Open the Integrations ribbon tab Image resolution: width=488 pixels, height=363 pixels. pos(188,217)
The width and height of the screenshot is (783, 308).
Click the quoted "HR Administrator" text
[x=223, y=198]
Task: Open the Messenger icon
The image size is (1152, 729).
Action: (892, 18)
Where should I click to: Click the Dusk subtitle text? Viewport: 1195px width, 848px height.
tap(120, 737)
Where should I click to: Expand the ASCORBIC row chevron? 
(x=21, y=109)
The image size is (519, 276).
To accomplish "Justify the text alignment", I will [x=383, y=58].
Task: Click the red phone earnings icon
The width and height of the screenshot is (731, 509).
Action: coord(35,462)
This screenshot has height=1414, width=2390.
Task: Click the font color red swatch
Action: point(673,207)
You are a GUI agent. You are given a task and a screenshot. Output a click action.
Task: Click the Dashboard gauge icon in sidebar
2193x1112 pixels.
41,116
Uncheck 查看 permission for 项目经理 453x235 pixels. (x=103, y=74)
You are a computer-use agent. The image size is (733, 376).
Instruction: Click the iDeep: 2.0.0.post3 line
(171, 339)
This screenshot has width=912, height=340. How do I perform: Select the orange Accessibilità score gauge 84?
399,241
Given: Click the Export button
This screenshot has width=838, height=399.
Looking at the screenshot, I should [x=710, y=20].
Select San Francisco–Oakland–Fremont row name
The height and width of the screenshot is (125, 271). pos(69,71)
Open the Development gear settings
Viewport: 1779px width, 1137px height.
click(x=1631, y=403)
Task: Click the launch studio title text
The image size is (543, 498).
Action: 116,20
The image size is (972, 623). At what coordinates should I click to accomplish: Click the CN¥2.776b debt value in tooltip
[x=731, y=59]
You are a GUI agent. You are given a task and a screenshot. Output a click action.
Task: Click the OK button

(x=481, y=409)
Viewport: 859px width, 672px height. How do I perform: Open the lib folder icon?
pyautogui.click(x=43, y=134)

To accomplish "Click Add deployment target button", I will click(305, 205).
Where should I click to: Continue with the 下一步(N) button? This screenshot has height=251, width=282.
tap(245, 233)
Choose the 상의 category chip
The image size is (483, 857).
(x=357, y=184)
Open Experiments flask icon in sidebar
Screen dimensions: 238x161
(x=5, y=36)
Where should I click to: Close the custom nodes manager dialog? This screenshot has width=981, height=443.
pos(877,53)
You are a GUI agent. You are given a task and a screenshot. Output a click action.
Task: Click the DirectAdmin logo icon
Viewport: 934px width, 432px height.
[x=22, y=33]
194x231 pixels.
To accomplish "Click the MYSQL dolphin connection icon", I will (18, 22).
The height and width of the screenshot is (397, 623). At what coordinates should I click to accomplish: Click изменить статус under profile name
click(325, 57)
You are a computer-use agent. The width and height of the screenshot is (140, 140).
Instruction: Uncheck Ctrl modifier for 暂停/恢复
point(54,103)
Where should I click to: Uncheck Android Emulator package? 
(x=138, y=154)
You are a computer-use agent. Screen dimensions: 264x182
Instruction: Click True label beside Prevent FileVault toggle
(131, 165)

▸ **WORK TO COMPLETE**: Extract the entries starting at the line containing "The image size is (519, 276)." and ending at the line containing "[x=731, y=59]", both included, and reproduce them verbatim.

▸ **RESPONSE TO THE TASK**:
The image size is (519, 276).
To accomplish "Justify the text alignment", I will [x=383, y=58].
Task: Click the red phone earnings icon
The width and height of the screenshot is (731, 509).
Action: coord(35,462)
This screenshot has height=1414, width=2390.
Task: Click the font color red swatch
Action: point(673,207)
You are a GUI agent. You are given a task and a screenshot. Output a click action.
Task: Click the Dashboard gauge icon in sidebar
2193x1112 pixels.
41,116
Uncheck 查看 permission for 项目经理 453x235 pixels. (x=103, y=74)
You are a computer-use agent. The image size is (733, 376).
Instruction: Click the iDeep: 2.0.0.post3 line
(171, 339)
This screenshot has width=912, height=340. How do I perform: Select the orange Accessibilità score gauge 84?
399,241
Given: Click the Export button
This screenshot has width=838, height=399.
Looking at the screenshot, I should [x=710, y=20].
Select San Francisco–Oakland–Fremont row name
The height and width of the screenshot is (125, 271). pos(69,71)
Open the Development gear settings
Viewport: 1779px width, 1137px height.
click(x=1631, y=403)
Task: Click the launch studio title text
The image size is (543, 498).
Action: 116,20
The image size is (972, 623). At what coordinates should I click to accomplish: Click the CN¥2.776b debt value in tooltip
[x=731, y=59]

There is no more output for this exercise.